Yes, on this line (assertThereAreNotDeltas)

        barEditor.save
        queuedBuildDataContribution.unconfirmedDeltas.assertThereAreDeltas("mypackage.Bar")
        queuedBuildData.andRemovePendingDeltas.assertThereAreNotDeltas
LorenzoBettini commented 9 months ago

...but only sometimes on my computer (though I'm not using your suite)

cdietrich commented 9 months ago

see the hang also with the suite sometimes

LorenzoBettini commented 9 months ago

I managed to see the hang with your suite. Twice, it hangs in closeEditorWithChanges. If I close the welcome view at that point, the editor is not closed. If I manually close the editor, the suite goes on with that test failed at:

java.lang.AssertionError: There are not deltas
    at org.junit.Assert.fail(Assert.java:89)
    at org.junit.Assert.assertTrue(Assert.java:42)
    at org.eclipse.xtend.ide.tests.builder.AbstractQueuedBuildDataTest.assertThereAreDeltas(AbstractQueuedBuildDataTest.java:99)
    at org.eclipse.xtend.ide.tests.builder.SeveralEditorsQueuedBuildTest.closeEditorWithChanges(SeveralEditorsQueuedBuildTest.java:130)

I can't seem to be able to reproduce it if I manually close the welcome screen when the suite starts; could you please try as well?

cdietrich commented 9 months ago

thought we have a close welcome screen somewhere in a base class

cdietrich commented 9 months ago

does not help grafik

LorenzoBettini commented 9 months ago

@cdietrich I pushed my branch based on yours and merged with main.
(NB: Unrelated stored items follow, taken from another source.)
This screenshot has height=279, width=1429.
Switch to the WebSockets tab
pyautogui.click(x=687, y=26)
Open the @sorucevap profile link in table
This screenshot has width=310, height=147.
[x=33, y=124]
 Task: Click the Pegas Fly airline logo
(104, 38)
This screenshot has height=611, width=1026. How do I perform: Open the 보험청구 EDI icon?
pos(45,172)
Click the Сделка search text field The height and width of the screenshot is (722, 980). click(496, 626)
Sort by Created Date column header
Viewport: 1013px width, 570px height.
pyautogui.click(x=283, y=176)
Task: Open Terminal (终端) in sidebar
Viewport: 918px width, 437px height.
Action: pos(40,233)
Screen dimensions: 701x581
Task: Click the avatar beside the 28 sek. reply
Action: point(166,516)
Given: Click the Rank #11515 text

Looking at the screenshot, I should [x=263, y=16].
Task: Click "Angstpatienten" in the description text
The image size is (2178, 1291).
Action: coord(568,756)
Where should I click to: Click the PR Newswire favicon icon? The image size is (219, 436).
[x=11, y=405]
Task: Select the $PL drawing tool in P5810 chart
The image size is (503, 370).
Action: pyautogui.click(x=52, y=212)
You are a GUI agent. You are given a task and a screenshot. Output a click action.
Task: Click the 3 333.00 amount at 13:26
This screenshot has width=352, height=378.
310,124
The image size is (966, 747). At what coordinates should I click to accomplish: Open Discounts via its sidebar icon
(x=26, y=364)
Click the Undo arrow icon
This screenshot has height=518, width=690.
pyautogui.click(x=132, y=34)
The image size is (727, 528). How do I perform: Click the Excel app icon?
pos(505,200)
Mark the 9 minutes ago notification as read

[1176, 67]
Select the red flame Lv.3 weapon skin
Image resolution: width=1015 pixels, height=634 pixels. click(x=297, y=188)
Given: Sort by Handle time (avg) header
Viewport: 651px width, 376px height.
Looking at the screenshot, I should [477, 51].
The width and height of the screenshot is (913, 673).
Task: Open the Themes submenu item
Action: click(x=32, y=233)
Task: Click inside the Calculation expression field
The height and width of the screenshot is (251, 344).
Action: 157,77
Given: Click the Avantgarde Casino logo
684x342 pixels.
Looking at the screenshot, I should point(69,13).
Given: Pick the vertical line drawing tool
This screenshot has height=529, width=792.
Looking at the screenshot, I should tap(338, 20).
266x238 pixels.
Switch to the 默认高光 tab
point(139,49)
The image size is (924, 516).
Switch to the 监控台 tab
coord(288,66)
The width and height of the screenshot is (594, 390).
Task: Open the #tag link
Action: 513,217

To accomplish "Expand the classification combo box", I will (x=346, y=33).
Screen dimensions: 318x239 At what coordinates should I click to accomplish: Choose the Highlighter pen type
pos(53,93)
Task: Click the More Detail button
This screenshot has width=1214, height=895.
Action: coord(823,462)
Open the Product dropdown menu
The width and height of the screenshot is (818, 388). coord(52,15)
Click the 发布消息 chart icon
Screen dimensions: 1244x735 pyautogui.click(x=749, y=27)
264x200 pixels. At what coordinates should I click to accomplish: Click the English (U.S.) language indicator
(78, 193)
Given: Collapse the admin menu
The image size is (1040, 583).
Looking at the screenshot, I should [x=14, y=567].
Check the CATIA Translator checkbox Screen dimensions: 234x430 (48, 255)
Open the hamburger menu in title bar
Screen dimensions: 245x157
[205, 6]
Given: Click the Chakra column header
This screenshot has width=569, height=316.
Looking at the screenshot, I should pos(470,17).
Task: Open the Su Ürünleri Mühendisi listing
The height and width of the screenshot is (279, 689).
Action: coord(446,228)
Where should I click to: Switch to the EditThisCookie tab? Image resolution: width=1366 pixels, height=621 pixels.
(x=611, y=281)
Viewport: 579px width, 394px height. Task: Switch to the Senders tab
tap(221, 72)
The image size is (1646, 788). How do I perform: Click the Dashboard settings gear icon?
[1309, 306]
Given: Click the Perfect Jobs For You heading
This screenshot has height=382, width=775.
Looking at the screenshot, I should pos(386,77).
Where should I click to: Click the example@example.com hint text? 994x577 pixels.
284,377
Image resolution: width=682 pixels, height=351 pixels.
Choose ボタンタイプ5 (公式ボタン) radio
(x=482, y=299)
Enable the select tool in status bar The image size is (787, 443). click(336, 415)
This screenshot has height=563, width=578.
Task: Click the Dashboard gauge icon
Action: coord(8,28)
I think it's better to do like what I was proposing (https://github.com/eclipse/xtext/commit/245619f63b88708a308657b0be020ddab1963426): the nested while is prone to infinite loop, I would say it's wrong from the concurrency/synchronization point of view. It's better to exit the while and let the test fail; we can rely on our configuration for re-running flaky tests. Let's see how the build is going.

I'm not familiar with those tests, but it looks like it's due to some platform/jdt synchronizations.

cdietrich commented 9 months ago

yes i hope for some input from @szarnekow

LorenzoBettini commented 9 months ago

On GitHub Actions with my change a flake is detected (https://pipelinesghubeus7.actions.githubusercontent.com/xwd7D2dTH7KjkIQFqrWM6jPOzIKPN7cIWrsK5HktZyQ1MMY4jS/_apis/pipelines/1/runs/1292/signedlogcontent/5?urlExpires=2024-01-09T17%3A27%3A18.7778195Z&urlSigningMethod=HMACV1&urlSignature=HdvChU33DWHSe%2F5nHRm4MK91p%2BI%2BSlUjBbrcbFMkphI%3D):

Flakes: 
org.eclipse.xtend.ide.tests.builder.SeveralEditorsQueuedBuildTest.saveSeveralEditorsOneByOne
Run 1: SeveralEditorsQueuedBuildTest.saveSeveralEditorsOneByOne:66->AbstractQueuedBuildDataTest.assertThereAreDeltas:99->Assert.assertTrue:42->Assert.fail:89 There are not deltas
Run 2: PASS

On Jenkins with your branch with Tycho 5 everything runs smoothly... did you change anything on that branch?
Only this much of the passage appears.